Extract the lines from the records, copied without any change, starting at the line containing "Select the 键盘 tree item" and ending at the line containing "pyautogui.click(x=16, y=44)".

Records excerpted from a collection
---+---

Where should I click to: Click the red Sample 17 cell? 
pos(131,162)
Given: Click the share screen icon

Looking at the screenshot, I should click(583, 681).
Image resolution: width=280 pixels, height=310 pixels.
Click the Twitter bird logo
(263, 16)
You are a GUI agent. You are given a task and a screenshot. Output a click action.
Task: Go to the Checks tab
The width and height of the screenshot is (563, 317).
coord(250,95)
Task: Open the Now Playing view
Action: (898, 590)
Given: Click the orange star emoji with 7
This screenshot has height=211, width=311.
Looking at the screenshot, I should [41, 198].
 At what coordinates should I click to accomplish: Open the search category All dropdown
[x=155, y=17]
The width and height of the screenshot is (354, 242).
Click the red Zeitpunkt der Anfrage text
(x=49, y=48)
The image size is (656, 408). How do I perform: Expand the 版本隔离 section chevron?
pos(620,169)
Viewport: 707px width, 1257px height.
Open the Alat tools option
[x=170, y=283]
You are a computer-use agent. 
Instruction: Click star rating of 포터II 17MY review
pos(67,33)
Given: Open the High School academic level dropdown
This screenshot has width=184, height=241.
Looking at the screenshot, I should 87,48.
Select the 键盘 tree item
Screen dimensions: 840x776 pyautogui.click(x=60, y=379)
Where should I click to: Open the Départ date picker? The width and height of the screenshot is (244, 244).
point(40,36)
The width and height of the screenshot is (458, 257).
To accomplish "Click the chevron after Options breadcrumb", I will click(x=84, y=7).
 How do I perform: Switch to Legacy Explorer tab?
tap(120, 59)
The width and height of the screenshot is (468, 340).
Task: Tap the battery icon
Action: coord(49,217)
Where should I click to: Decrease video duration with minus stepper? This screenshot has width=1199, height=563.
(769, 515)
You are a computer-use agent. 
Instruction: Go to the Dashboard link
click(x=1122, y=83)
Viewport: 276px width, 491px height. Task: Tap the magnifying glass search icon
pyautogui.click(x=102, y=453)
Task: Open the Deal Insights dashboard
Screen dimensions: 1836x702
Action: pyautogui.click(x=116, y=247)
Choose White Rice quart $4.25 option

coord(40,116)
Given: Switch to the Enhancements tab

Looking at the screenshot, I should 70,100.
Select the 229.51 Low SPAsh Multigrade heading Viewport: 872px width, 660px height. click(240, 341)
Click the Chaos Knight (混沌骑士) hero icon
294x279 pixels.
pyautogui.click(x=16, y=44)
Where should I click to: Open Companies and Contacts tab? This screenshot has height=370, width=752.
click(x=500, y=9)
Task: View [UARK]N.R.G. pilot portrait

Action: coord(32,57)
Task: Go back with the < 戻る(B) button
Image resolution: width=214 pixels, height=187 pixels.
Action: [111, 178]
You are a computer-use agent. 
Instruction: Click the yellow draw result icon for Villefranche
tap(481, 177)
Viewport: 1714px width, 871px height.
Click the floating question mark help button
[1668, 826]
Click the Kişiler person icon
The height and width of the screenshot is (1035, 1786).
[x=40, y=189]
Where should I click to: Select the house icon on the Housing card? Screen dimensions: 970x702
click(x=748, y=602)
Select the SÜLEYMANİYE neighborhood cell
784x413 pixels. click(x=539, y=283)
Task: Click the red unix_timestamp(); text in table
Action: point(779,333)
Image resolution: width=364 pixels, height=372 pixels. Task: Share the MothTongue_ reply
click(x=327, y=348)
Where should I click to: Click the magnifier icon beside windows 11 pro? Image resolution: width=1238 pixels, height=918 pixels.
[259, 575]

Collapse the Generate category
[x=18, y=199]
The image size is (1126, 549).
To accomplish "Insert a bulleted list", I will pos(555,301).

---+---

-- Task response --
Select the 键盘 tree item
Screen dimensions: 840x776 pyautogui.click(x=60, y=379)
Where should I click to: Open the Départ date picker? The width and height of the screenshot is (244, 244).
point(40,36)
The width and height of the screenshot is (458, 257).
To accomplish "Click the chevron after Options breadcrumb", I will click(x=84, y=7).
 How do I perform: Switch to Legacy Explorer tab?
tap(120, 59)
The width and height of the screenshot is (468, 340).
Task: Tap the battery icon
Action: coord(49,217)
Where should I click to: Decrease video duration with minus stepper? This screenshot has width=1199, height=563.
(769, 515)
You are a computer-use agent. 
Instruction: Go to the Dashboard link
click(x=1122, y=83)
Viewport: 276px width, 491px height. Task: Tap the magnifying glass search icon
pyautogui.click(x=102, y=453)
Task: Open the Deal Insights dashboard
Screen dimensions: 1836x702
Action: pyautogui.click(x=116, y=247)
Choose White Rice quart $4.25 option

coord(40,116)
Given: Switch to the Enhancements tab

Looking at the screenshot, I should 70,100.
Select the 229.51 Low SPAsh Multigrade heading Viewport: 872px width, 660px height. click(240, 341)
Click the Chaos Knight (混沌骑士) hero icon
294x279 pixels.
pyautogui.click(x=16, y=44)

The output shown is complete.